Um estudo no observatório ATTO, perto de Manaus, encontrou microrganismos viáveis na água da neblina. As gotas podem redistribuir vida microscópica na floresta e ajudar a monitorar impactos de queimadas, clima e qualidade do ar no Brasil.

A neblina que aparece antes do amanhecer na Amazônia parece só um detalhe bonito da paisagem. Mas ela pode carregar algo surpreendente: vida microscópica. Um estudo recente detectou microrganismos viáveis, ainda metabolicamente ativos, dentro das gotículas de neblina coletadas acima da floresta.
A relevância vai além da curiosidade. A neblina faz parte do “ciclo curto” de água e energia na floresta: forma-se quando o ar úmido esfria, reduz a visibilidade e desaparece com o aquecimento do dia. Se essas gotas transportam micróbios, elas também ajudam a explicar como organismos se dispersam no dossel e como materiais do ar retornam para folhas e solo.
O que havia dentro das gotas
Os pesquisadores coletaram água de neblina em 13 eventos no observatório ATTO (Observatório da Torre Alta da Amazônia), a cerca de 150 km de Manaus, em campanhas que atravessaram períodos de seca e de chuva.
As análises indicaram concentrações na ordem de dezenas de milhares de células por mililitro, com grande variação de um evento para outro. Em laboratório, parte dos microrganismos cresceu em cultivo: apareceram bactérias associadas a ambientes úmidos e superfícies vegetais, além de fungos comuns em solo e matéria orgânica. Em outras palavras, a neblina amazônica não é “água pura”; ela vem misturada com o que está circulando no ecossistema.

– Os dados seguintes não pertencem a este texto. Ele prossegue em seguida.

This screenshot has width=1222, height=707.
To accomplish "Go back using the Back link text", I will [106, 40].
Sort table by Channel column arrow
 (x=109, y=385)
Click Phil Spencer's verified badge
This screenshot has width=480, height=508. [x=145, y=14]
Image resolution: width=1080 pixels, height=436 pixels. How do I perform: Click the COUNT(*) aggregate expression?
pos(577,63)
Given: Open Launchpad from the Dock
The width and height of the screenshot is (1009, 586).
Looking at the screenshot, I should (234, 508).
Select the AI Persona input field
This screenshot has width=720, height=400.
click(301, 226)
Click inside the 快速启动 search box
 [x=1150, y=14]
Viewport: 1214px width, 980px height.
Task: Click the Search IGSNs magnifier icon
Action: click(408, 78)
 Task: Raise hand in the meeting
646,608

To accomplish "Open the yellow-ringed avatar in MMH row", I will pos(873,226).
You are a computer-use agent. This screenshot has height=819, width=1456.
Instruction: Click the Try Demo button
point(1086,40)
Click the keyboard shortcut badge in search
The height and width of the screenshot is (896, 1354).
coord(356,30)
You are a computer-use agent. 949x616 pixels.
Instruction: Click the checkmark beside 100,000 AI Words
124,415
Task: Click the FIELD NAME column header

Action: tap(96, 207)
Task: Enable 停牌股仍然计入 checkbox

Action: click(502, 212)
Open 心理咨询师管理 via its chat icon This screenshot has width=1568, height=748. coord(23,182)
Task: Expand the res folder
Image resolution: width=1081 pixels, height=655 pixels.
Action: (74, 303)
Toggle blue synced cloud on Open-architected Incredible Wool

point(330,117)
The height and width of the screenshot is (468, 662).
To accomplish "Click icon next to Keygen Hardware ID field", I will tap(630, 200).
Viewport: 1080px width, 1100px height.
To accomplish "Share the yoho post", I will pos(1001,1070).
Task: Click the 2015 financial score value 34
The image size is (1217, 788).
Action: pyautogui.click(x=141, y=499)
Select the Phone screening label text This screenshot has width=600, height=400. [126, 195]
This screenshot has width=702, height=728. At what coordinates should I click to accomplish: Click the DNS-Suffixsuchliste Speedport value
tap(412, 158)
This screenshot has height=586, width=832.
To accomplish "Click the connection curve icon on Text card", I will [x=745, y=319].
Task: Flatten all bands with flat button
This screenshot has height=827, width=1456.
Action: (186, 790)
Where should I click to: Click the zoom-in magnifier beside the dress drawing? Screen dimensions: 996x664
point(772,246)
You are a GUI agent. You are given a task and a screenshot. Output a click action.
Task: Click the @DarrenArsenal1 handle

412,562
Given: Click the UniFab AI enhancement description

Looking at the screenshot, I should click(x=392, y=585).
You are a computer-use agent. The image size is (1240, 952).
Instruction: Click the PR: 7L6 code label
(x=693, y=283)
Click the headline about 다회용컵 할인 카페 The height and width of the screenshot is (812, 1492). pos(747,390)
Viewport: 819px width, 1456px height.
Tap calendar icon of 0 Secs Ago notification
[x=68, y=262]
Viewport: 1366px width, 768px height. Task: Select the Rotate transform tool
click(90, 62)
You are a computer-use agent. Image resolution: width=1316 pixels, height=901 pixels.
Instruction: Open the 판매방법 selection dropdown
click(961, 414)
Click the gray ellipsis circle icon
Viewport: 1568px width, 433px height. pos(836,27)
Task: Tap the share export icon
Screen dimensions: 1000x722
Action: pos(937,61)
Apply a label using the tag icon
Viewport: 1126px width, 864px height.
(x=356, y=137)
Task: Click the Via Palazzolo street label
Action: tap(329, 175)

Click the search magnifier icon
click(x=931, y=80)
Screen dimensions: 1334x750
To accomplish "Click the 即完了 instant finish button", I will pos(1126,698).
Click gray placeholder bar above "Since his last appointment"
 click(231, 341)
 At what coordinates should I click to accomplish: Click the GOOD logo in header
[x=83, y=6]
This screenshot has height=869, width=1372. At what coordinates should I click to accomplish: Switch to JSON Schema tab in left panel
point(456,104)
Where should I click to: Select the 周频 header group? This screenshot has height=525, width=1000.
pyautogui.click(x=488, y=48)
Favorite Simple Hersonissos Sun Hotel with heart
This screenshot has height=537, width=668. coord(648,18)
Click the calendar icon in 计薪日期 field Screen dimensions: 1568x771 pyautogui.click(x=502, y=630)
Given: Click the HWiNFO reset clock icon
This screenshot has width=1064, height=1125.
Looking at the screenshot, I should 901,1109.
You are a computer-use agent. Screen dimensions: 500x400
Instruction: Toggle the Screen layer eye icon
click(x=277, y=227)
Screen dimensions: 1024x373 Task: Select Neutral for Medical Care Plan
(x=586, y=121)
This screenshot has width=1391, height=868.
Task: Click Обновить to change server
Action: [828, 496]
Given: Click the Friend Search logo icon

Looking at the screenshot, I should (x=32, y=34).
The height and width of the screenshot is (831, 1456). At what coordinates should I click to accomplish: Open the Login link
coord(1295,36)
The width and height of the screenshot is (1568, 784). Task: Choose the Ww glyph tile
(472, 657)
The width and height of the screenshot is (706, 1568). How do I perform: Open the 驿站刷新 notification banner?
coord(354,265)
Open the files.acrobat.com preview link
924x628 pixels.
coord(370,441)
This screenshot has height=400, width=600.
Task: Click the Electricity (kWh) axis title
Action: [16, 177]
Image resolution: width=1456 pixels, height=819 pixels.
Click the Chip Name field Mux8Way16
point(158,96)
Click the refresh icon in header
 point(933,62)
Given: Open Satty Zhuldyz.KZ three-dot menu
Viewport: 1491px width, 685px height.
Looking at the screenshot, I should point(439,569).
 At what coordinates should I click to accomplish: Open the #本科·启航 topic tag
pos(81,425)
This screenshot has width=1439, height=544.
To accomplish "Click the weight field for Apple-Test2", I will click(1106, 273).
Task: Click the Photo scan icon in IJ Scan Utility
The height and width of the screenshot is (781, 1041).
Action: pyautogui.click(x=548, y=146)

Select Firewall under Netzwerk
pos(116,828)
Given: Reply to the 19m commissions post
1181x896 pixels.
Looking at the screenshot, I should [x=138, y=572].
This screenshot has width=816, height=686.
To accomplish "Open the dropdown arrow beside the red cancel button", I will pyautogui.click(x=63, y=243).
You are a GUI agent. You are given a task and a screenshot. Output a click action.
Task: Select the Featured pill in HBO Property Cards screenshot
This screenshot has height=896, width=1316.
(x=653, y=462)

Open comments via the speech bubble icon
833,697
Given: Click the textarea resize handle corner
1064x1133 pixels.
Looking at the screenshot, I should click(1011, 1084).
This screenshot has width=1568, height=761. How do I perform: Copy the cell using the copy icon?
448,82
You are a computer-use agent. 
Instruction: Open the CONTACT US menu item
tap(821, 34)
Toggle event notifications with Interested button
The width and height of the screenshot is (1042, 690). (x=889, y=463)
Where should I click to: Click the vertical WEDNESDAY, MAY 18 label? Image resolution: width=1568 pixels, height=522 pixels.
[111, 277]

Como a ciência “enxerga” vida na neblina
A pergunta mais comum é: como saber se uma célula numa gota está viva? Uma das técnicas usadas foi a citometria de fluxo, que faz as partículas passarem por um feixe de luz e mede sinais de corantes. Assim, os cientistas identificam células com material genético e, entre elas, aquelas com sinais de atividade metabólica, um indicativo de viabilidade.

Em termos práticos, o estudo ajuda a traduzir o que uma gota de neblina pode carregar:
- células vivas e ativas, não apenas fragmentos biológicos;
- bactérias e fungos que refletem o ambiente da floresta (folhas, solo, matéria orgânica);
- partículas do ar que funcionam como “semente” para a gota se formar;
- variação grande entre eventos, sugerindo influência do tempo e das condições locais.
A neblina pode ser vista como um “transporte de curta distância”. Ela se forma quando o ar esfria perto da floresta e se dissipa com a mistura do ar ao amanhecer. Nesse vai e vem, as gotículas capturam material do ambiente e depois o devolvem por deposição em folhas, galhos e no chão, potencialmente redistribuindo microrganismos dentro do ecossistema.
Do achado ao uso prático
Para o Brasil, a descoberta abre duas linhas de aplicação. A primeira é científica: mapear melhor quem são esses microrganismos (incluindo os que não crescem em cultivo) e como eles mudam com estação, fumaça de queimadas, poeira e mudanças no uso do solo.
A segunda é de gestão ambiental e comunicação de risco. Se a neblina carrega uma “carga biológica”, ela pode virar um indicador sensível do estado do ar e da floresta, e reforça a importância de monitorar partículas finas em períodos de queimadas, quando a atmosfera fica mais carregada.
O desafio é transformar medições pontuais em séries longas, captando anos chuvosos, anos secos e extremos. A chance está em integrar torres, satélites e laboratório para entender o que a neblina leva e o que ela devolve para a própria Amazônia.
Referência da notícia
Amazonian fog harbors viable microbes. 3 de fevereiro, 2026. Godoi, R.H.M., Hara, E.L.Y., Sebben, B.G. et al.